Die Krise der 97-er ist nicht wegzureden. Der Oberliga-Abstiegskampf hat eine Eigendynamik genommen, die Torwart-Routinier Norman Kern so noch nicht erlebt hat. Er war vor der Saison vom TV Verl gekommen, um mit dem TuS 97 aufzusteigen. »In unserer ersten Sieben haben wir nicht viele erfahrene Spieler«, gibt Kern zu bedenken. »Wir Torhüter können wohl hinten mit der Abwehr reden, aber im Angriff sind uns die Hände gebunden«. Ein Erfolgserlebnis sei dringend vonnöten. »Unsere erfahren Leute müssen ihre Leistung bringen, die jungen sich daran aufrichten«, so Kern, der kritisch anmerkt: »In wichtigen Situationen treffen wir falsche Entscheidungen. Wir sind nicht in allen Mannschaftsteilen eine Einheit«. Gleichwohl verspricht er einen hohen Einsatz der Hausherren gegen die TSG. »Wir freuen uns aufs Spiel. Das wird eine Super-Trainingseinheit, nichts anderes. Die Anzeigetafel hat uns nicht zu interessieren«.

Christian »Michel« Niehaus räumt ein, mit der aktuellen Situation etwas überfordert zu sein. »Es ist bei uns jahrelang nur bergauf gegangen. Diese Situation ist neu. Wir müssen als Mannschaft und Verein geschlossen zusammenstehen und sehen, dass wir uns aus dem Loch rausholen«.

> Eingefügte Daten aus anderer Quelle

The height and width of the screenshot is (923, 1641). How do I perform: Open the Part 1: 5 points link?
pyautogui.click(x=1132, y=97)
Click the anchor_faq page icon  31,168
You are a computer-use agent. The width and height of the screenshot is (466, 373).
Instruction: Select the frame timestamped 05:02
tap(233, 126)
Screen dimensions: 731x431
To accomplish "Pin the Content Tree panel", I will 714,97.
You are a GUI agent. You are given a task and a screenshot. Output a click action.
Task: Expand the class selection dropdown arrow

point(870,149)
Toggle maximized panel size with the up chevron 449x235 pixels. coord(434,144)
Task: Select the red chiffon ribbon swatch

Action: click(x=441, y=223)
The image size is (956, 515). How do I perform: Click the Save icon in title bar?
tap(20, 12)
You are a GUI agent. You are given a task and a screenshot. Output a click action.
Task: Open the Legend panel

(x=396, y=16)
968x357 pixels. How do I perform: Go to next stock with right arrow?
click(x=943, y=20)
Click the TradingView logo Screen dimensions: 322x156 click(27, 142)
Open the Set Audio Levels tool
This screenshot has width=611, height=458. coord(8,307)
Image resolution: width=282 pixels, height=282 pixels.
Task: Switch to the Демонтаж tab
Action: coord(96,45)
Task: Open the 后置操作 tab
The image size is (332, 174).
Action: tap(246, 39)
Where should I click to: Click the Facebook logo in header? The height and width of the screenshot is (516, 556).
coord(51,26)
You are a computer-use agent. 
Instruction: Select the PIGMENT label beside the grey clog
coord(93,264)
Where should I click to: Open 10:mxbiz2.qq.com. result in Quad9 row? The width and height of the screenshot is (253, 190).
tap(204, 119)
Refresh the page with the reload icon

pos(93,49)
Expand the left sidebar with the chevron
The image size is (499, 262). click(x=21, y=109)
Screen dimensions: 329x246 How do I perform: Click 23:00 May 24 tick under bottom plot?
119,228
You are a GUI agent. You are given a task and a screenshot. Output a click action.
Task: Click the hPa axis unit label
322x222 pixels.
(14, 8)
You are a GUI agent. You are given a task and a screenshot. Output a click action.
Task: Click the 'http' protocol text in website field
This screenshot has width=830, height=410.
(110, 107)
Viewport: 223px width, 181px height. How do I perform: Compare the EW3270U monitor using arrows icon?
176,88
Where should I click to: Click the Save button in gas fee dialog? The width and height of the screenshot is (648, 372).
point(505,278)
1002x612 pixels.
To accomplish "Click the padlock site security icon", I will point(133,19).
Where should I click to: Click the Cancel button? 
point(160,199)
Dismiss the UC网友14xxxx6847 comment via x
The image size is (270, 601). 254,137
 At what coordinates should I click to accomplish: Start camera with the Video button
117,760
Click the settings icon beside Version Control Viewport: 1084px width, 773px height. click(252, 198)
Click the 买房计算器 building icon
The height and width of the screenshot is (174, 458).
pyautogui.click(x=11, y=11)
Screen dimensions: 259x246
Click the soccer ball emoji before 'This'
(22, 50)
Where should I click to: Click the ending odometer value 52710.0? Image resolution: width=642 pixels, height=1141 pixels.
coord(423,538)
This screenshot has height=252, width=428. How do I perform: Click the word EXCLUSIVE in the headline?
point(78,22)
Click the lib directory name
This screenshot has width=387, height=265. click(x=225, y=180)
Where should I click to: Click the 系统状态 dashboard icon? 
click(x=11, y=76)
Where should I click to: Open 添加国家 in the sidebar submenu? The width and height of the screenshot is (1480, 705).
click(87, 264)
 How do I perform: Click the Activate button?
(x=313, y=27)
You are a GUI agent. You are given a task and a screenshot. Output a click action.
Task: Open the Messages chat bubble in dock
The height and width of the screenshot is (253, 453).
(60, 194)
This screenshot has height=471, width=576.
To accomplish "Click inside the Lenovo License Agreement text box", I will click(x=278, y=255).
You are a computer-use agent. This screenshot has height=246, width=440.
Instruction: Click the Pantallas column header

Ein Überraschungserfolg gegen den klassenhöheren Dauerrivalen wäre da wohl eine gute Medizin mit Langzeitwirkung. »Auch wenn es auf dem Feld nicht so zusammenpasst und wir eine unendliche Zahl an technischen Fehlern machen; außen rum ist die Mannschaft weiter intakt«, sagt Walter Schubert. TuS 97-Pressesprecher Volker Husemann rechnet mit 700 Zuschauern. TSG-Geschäftsführer Manfred Quermann glaubt an eine prall gefüllte Halle. »Das Interesse in Altenhagen und Heepen ist groß«. TuS 97-Marketingmann Wilhelm Boekstiegel findet: »Wieviel Leute kommen, ist eine unserer kleinsten Sorgen«.

So oder so partizipieren beide Seiten von der glücklichen Auslosung. Nach Abzug der Unkosten werden die Einnahmen brüderlich geteilt. Bei einem Sieg winkt der TSG in der dritten Runde ein Heimspiel gegen den Sieger der Partie ASV Senden II - HG LTG/HTV Remscheid.

»Wir werden uns ganz intensiv auf das Spiel vorbereiten, es nicht auf die leichte Schulter nehmen«, verspricht Manfred Quermann eine hochmotivierte TSG. Die Crew des dann von seiner Klassenfahrt zurückgekehrten Trainers Helmut Bußmeyer hat nicht vor, sich den Appetit verderben zu lassen. Hinterher bleiben die TSG-er nämlich in unmittelbarer Nähe der Halle. Im Hause Quermann gibt's Grünkohl mit allem Pi-Pa-Po.